Israeli officials brush off Trump remarks ‘stereotyping’ Jews
Israeli officials close to Prime Minister Benjamin Netanyahu have brushed off remarks by U.S. presidential candidate Donald Trump to a Jewish audience that some commentators called offensive.
Trump, the Republican front-runner for the 2016 White House race, on Thursday teased Jewish party donors in Washington.
“You’re not going to support me even though you know I’m the best thing that could ever happen to Israel,” Trump told the Republican Jewish Coalition. “You’re not going to support me because I don’t want your money.”
The quip, and Trump’s description of himself as “a negotiator like you folks”, were deemed “offensive stereotypes” by the Times of Israel website.
A U.S. affairs analyst for Israel’s Haaretz newspaper described the billionaire property developer’s comments as “blatant Jewish stereotyping”.
Israeli government spokesmen did not respond to Trump’s remarks. But two cabinet members from Netanyahu’s right-wing Likud party sounded unfazed on Friday.
“I think that at the end of the day Donald Trump is known as a candidate whose almost every statement is a provocative statement. So it might be said that the Jews got off cheap compared to his other statements,” Immigration Minister Zev Elkin told Israel Radio.

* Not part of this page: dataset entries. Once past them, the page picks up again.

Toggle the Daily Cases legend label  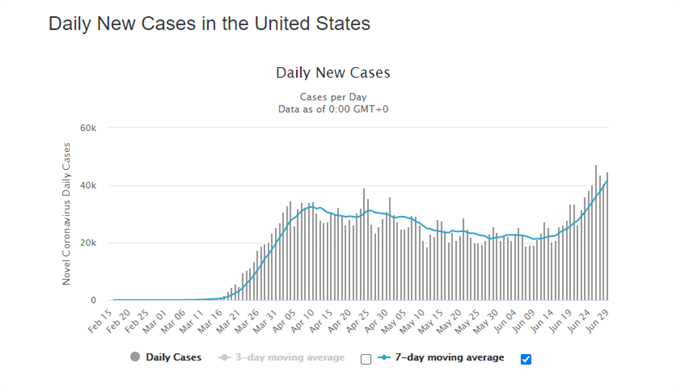click(173, 357)
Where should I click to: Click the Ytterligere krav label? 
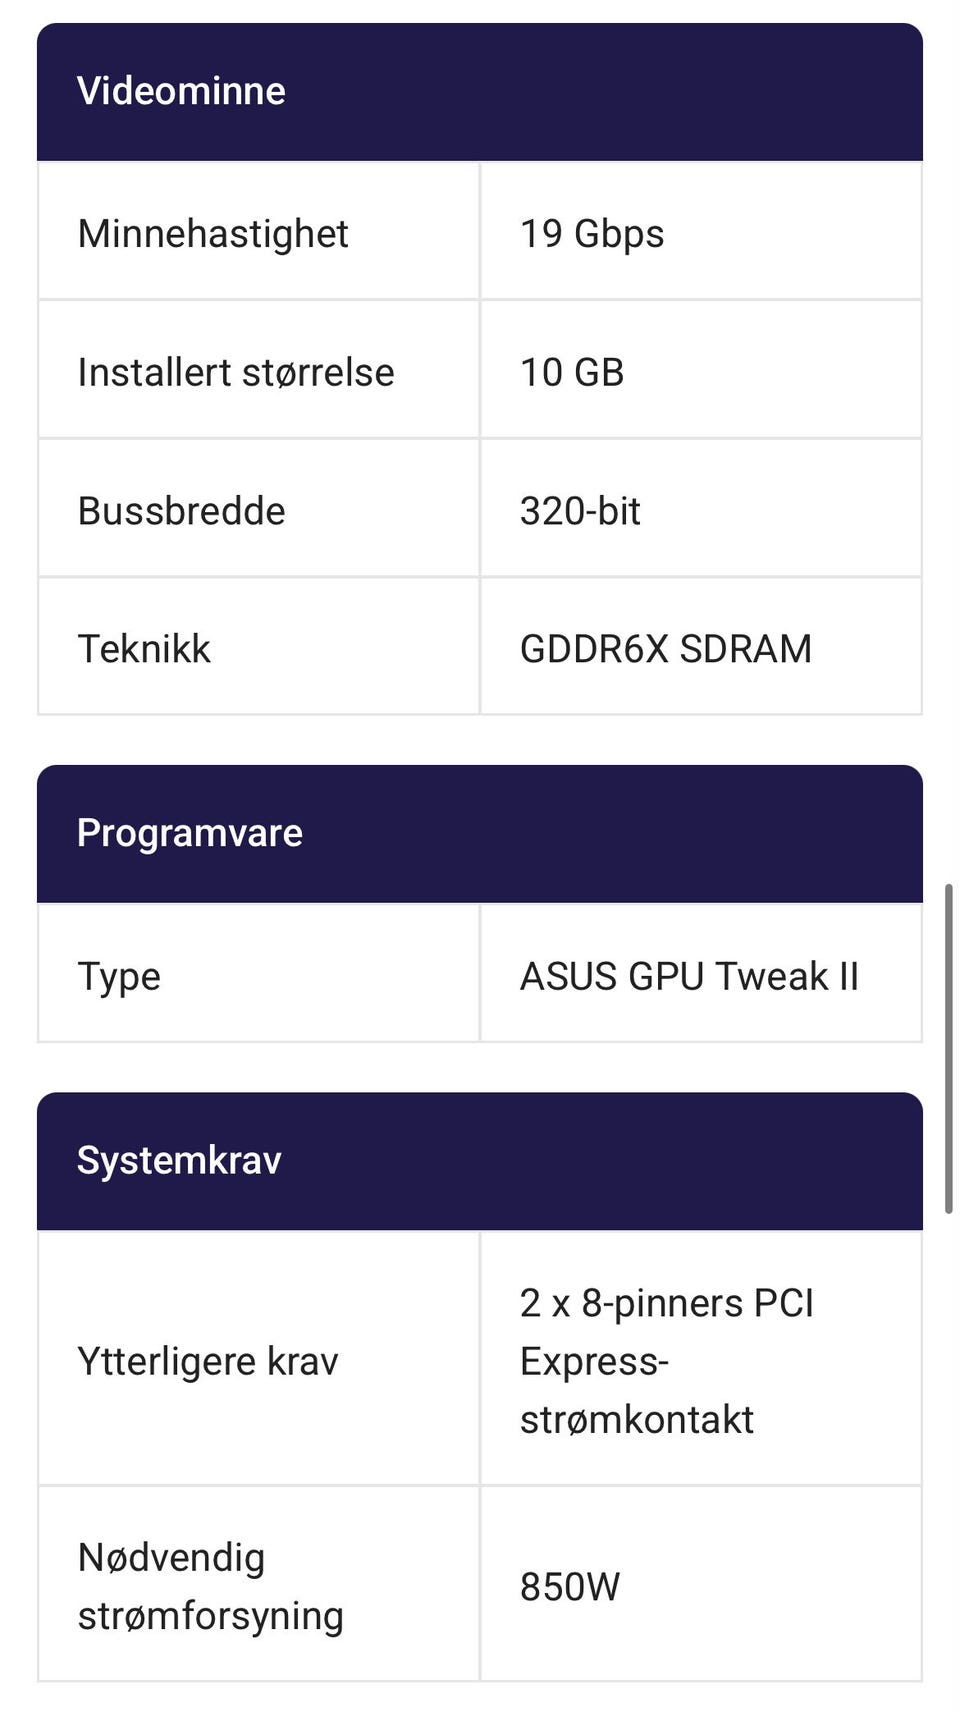point(208,1361)
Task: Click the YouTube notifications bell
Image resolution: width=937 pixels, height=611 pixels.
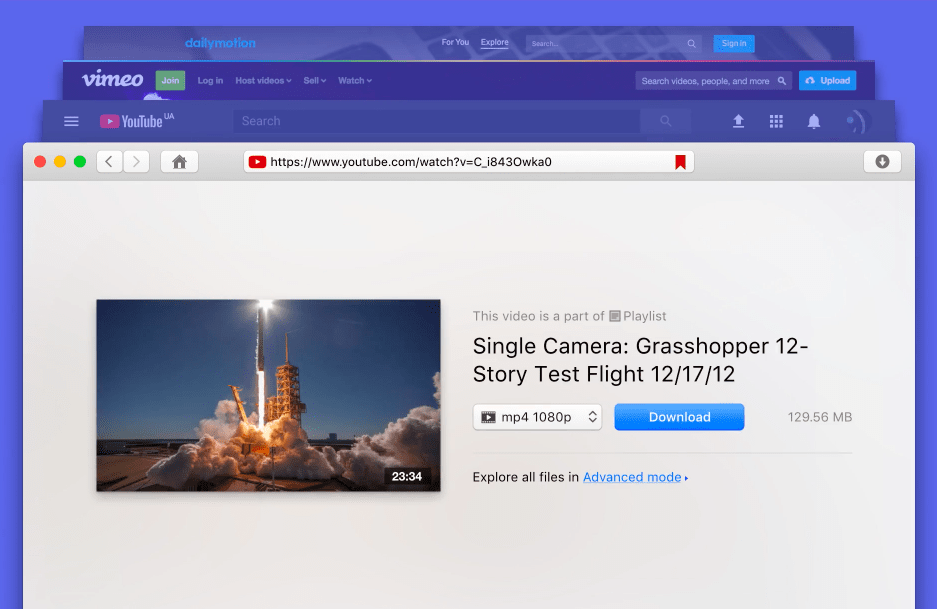Action: point(814,121)
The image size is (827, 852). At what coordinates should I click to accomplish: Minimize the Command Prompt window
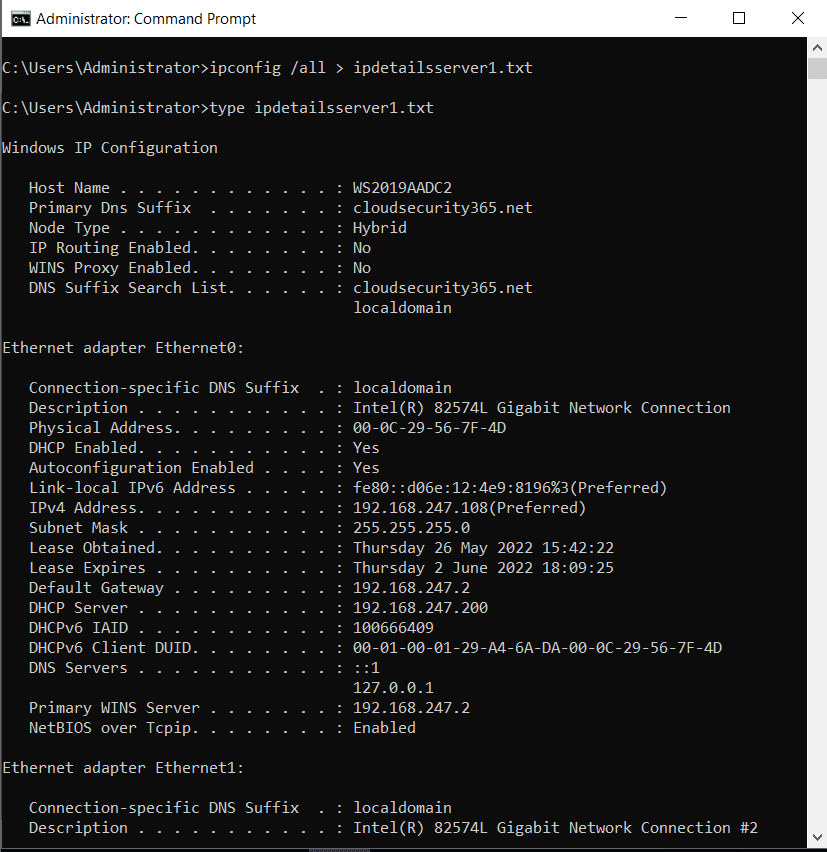681,18
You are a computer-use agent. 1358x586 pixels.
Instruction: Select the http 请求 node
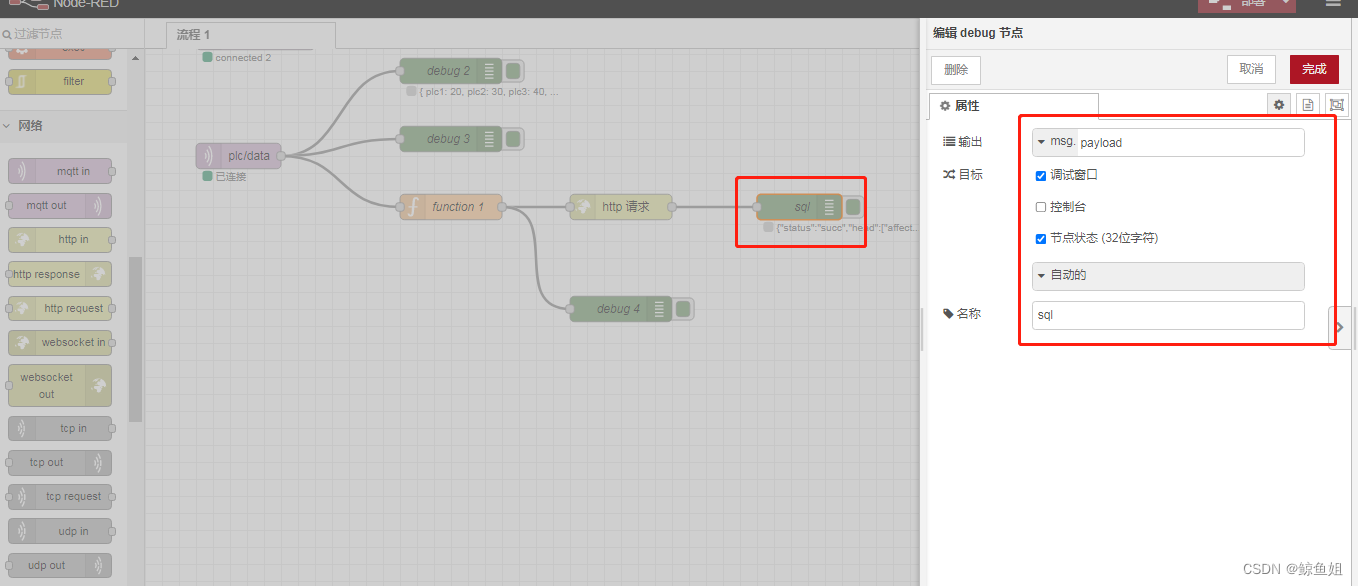[621, 207]
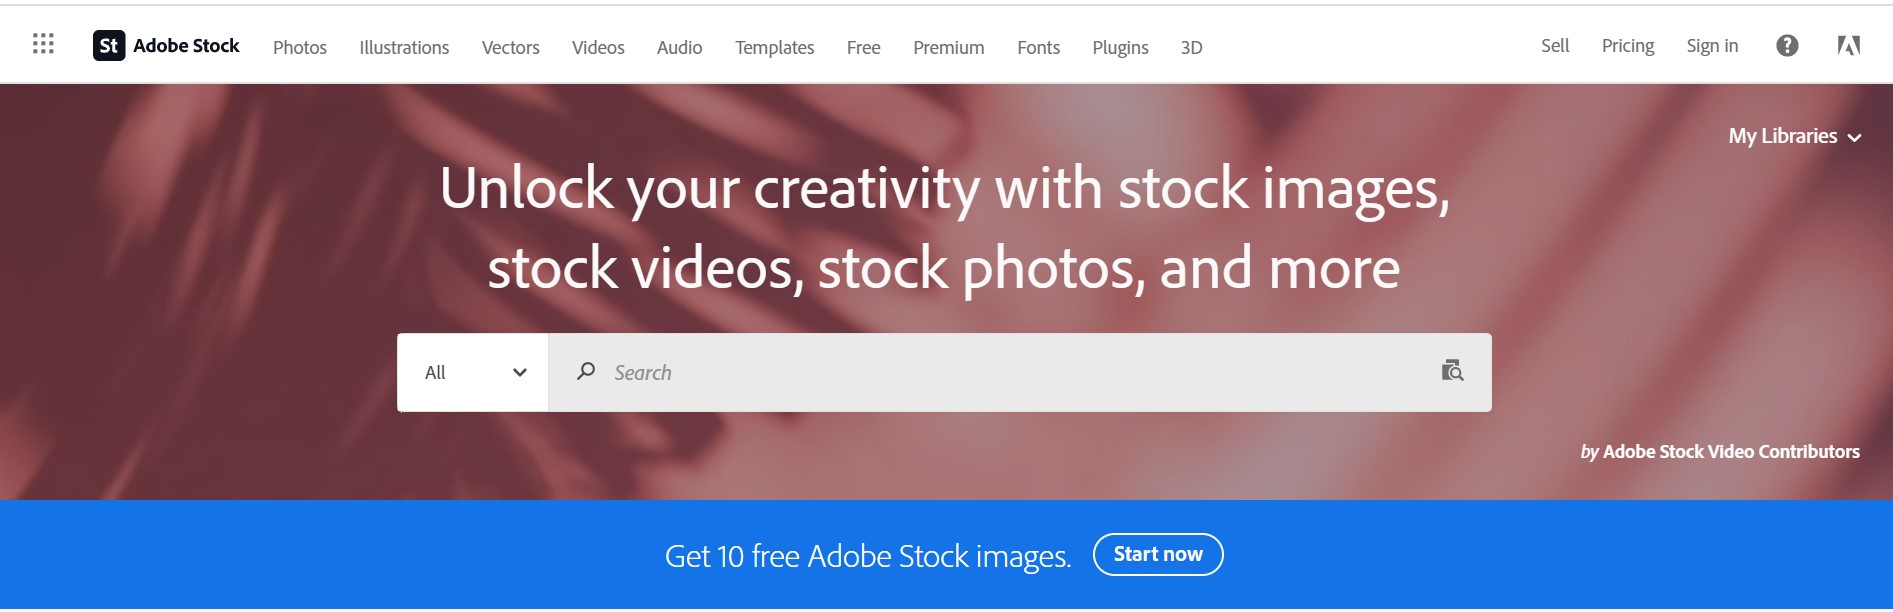Open the Videos section
This screenshot has width=1893, height=612.
coord(598,47)
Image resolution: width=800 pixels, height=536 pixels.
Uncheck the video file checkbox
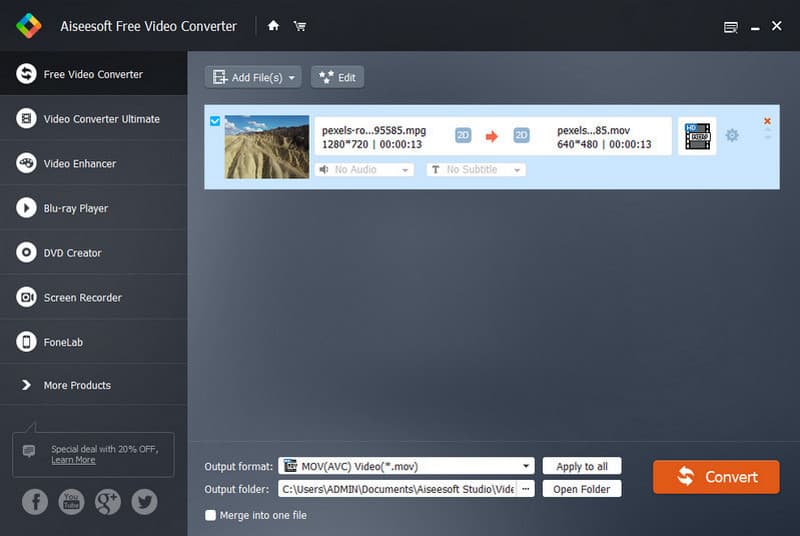click(x=215, y=121)
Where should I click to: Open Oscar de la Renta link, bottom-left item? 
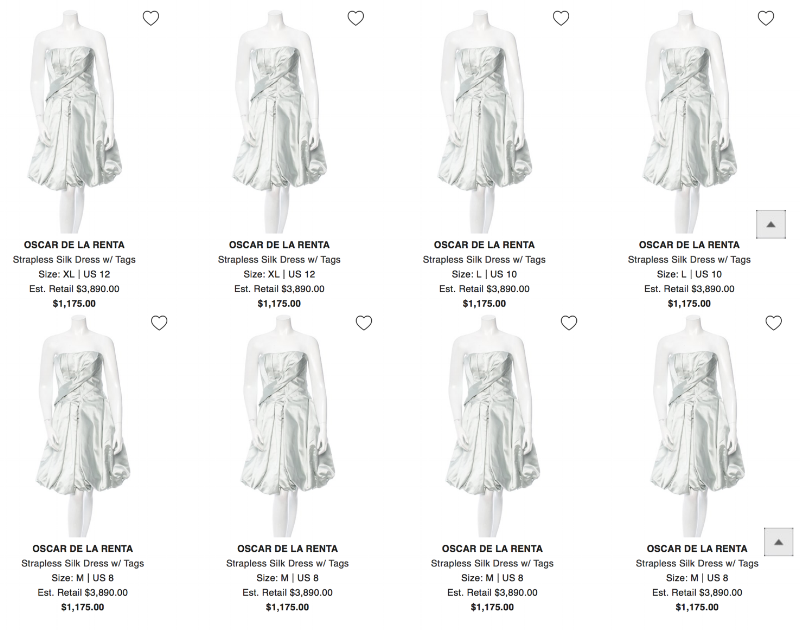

“I don’t think anyone should draw lessons from this or that statement,” Elkin said, adding Israel should stay out of U.S. politics while American Jews “weigh up the various candidates according to what they represent and make a decision”.
That view was echoed by Israeli Tourism Minister Yariv Levin, who was interviewed separately about Trump’s remarks.
“If this is what he thinks, let him think so. I don’t think it is our business,” Levin told Tel Aviv radio station 102 FM.
“There can be disagreements both with (U.S. President Barack) Obama and with Trump and with others, and I can even promise that we will have a great deal of cooperation with whichever president is elected.”
In his speech, Trump played up his pro-Israel credentials and Jewish relatives. He drew occasional applause for condemning Obama and Democratic presidential hopeful Hillary Clinton.
But when he wavered in answering a question about whether he would consider Jerusalem the undivided capital of Israel, boos broke out in the crowd. Palestinians want East Jerusalem, captured by Israel in a 1967 war, for their future state.